Ok, I downgraded the day I got my Bolt Vox so I have the older one. No HDR for me...


----------



## jtrippe77 (Feb 13, 2012)

Based on this thread I just checked my Bolt running Hydra and Vudu shows up in HDR now! Atmos audio as well. Confirmed by badge on app and the TV. Can’t wait to get Netflix and Prime so I can limit my Roku use. 

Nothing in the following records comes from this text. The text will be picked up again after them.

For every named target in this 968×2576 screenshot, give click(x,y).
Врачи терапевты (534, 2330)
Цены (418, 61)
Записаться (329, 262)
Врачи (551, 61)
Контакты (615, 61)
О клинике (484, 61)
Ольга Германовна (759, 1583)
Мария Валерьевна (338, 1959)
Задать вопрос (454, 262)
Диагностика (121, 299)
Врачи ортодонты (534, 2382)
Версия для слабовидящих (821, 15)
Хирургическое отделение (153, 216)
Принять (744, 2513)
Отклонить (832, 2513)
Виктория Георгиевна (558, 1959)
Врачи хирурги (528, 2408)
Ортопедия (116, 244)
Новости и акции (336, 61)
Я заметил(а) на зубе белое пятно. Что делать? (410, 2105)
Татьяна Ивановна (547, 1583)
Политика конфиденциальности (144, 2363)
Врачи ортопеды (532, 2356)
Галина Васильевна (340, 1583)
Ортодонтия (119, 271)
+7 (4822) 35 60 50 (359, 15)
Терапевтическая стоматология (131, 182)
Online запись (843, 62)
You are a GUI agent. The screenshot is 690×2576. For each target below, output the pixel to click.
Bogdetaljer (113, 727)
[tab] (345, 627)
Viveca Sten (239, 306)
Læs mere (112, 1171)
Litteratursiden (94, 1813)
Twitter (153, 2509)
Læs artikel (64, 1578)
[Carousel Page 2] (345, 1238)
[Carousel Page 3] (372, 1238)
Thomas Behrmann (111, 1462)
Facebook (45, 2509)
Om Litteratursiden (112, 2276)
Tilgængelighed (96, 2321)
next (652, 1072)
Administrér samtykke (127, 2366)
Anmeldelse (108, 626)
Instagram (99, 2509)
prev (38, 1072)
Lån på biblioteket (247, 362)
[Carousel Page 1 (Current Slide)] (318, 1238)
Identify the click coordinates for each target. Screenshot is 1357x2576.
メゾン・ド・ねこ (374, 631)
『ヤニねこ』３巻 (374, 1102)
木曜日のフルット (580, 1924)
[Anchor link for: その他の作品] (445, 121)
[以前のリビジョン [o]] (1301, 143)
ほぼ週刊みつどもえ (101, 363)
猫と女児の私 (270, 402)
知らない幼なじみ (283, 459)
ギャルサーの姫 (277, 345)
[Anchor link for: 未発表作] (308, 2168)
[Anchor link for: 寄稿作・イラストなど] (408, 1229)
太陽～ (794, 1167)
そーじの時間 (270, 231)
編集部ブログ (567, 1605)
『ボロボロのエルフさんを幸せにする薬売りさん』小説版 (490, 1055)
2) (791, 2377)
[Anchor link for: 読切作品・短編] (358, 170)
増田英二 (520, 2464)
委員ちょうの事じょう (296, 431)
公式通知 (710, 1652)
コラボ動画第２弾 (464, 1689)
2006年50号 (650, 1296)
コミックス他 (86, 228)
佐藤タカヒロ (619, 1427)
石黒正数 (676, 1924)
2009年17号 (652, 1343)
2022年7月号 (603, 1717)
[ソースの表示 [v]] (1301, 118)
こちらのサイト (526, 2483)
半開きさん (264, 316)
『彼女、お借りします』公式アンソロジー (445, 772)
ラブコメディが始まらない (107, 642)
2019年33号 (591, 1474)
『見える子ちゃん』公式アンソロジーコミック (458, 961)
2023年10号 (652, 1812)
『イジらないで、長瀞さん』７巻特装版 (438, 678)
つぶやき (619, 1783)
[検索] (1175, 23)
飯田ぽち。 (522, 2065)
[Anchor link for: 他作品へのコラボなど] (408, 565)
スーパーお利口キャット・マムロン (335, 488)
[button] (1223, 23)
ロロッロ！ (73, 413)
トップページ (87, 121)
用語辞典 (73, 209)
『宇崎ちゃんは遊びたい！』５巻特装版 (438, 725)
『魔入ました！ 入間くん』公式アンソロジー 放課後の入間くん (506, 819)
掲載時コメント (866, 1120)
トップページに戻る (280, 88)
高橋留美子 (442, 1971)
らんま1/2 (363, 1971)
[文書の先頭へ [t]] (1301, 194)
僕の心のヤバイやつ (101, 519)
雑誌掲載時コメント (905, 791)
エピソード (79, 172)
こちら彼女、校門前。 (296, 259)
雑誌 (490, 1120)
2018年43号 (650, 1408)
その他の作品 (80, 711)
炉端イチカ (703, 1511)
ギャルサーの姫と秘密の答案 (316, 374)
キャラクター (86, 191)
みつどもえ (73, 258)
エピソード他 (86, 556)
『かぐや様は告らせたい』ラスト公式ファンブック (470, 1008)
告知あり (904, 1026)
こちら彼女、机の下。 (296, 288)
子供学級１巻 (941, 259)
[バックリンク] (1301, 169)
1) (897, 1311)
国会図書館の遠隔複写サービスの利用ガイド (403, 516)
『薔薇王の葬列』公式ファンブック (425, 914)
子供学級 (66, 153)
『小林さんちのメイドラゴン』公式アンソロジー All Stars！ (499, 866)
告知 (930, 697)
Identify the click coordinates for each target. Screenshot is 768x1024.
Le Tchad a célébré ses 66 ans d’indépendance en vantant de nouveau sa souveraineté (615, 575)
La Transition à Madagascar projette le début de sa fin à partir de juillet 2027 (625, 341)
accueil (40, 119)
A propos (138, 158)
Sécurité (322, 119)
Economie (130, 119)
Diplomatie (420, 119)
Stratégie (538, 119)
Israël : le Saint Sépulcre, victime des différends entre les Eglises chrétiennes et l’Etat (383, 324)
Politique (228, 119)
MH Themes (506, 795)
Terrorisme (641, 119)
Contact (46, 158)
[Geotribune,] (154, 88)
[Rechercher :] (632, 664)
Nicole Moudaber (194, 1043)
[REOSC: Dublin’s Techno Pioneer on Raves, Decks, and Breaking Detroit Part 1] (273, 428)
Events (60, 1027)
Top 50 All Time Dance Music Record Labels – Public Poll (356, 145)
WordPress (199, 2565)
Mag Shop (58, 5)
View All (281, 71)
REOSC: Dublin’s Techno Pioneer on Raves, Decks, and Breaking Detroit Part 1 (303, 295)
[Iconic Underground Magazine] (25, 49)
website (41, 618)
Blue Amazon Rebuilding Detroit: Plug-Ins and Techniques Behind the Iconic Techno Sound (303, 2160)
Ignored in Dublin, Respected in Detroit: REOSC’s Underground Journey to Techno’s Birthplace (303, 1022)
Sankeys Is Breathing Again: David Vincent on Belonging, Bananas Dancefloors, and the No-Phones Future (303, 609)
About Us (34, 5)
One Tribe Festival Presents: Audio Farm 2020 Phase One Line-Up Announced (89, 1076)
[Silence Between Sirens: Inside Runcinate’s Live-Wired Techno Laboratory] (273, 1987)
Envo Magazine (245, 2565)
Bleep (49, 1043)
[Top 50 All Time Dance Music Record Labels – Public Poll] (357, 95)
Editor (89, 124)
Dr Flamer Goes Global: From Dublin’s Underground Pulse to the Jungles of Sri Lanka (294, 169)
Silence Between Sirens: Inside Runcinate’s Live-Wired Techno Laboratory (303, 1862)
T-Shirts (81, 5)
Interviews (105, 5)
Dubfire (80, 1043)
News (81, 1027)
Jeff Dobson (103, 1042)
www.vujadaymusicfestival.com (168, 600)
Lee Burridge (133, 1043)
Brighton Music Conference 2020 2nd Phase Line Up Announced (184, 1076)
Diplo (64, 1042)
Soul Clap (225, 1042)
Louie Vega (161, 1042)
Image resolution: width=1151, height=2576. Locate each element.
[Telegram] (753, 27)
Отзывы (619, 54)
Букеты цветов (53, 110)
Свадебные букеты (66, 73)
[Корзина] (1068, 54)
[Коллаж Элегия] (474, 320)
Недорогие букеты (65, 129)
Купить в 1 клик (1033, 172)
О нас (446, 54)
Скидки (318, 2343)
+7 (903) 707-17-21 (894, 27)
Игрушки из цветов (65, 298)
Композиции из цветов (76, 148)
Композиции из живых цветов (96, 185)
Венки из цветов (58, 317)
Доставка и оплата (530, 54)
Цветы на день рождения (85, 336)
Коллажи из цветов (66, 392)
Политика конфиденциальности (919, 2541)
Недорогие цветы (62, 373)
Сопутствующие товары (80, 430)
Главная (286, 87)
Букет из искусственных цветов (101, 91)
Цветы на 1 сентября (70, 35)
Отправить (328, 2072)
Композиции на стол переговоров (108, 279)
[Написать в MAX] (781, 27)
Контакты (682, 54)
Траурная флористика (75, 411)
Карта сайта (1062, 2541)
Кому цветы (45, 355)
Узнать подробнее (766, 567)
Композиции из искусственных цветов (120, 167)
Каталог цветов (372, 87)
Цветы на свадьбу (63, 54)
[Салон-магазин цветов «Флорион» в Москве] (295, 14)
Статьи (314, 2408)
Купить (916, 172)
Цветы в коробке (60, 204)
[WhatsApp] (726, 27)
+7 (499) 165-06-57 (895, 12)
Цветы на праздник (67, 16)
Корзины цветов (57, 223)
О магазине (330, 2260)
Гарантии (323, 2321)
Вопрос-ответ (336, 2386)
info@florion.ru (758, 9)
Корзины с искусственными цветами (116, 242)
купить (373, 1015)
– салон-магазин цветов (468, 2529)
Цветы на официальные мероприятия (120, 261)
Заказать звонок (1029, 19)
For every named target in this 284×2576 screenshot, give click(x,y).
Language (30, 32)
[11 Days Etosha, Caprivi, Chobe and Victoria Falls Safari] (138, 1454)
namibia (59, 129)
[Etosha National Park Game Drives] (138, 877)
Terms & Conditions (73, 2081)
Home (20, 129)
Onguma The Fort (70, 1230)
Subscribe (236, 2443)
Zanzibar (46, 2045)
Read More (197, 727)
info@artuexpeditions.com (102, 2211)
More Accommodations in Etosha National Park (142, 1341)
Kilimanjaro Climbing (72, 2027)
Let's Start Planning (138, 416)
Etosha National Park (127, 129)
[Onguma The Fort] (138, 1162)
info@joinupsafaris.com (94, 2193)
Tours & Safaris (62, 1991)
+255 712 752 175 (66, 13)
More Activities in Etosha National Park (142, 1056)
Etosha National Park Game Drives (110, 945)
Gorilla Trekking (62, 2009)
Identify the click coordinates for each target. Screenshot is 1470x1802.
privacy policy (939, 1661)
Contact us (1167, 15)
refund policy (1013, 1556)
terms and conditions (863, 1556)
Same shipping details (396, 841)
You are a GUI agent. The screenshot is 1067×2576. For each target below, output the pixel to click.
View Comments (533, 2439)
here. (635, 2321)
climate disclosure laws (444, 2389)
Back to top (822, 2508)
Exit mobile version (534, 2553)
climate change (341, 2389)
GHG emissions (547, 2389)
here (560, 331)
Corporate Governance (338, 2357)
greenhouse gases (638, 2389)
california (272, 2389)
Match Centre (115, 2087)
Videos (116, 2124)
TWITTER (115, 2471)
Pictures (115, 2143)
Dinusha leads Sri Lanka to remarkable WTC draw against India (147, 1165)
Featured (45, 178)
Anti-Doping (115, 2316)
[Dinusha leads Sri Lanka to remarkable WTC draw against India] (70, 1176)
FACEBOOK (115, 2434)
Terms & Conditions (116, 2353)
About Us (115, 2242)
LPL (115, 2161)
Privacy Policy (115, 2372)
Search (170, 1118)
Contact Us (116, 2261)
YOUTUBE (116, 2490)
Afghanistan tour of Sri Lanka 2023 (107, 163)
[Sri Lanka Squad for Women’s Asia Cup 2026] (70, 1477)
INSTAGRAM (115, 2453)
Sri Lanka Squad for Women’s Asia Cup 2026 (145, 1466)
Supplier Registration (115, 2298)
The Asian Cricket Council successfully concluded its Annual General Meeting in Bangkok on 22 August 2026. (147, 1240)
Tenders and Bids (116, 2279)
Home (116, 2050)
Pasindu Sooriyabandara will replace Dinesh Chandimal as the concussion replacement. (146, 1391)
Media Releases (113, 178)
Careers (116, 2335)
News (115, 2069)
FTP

Sent from my iPhone using Tapatalk Pro


----------



## quackman (Sep 29, 2012)

jtrippe77 said:


> Based on this thread I just checked my Bolt running Hydra and Vudu shows up in HDR now! Atmos audio as well. Confirmed by badge on app and the TV. Can't wait to get Netflix and Prime so I can limit my Roku use.
> 
> Sent from my iPhone using Tapatalk Pro


That's great news! Time for me to go shopping!


----------



## CIR-Engineering (Sep 24, 2017)

BigJimOutlaw said:


> If not already, it should be coming "soon".
> 
> The latest on HDR from Tivo Ted:
> 
> ...


This may get me to "upgrade" my theater BOLT VOX to Hydra... That box doesn't have any Mini clients anyway so it's stand alone. The Family BOLT and Mini VOX's will stay on TE3 for the foreseeable future though.

craigr


----------



## leiff (Aug 24, 2005)

jtrippe77 said:


> Based on this thread I just checked my Bolt running Hydra and Vudu shows up in HDR now! Atmos audio as well. Confirmed by badge on app and the TV. Can't wait to get Netflix and Prime so I can limit my Roku use.
> 
> Sent from my iPhone using Tapatalk Pro


Unfortunately Atmos audio is limited to just Vudu app on tivo. Too bad or I would have bought an Atmos Soundbar but I don't want to buy more media players just to get Atmos sound


----------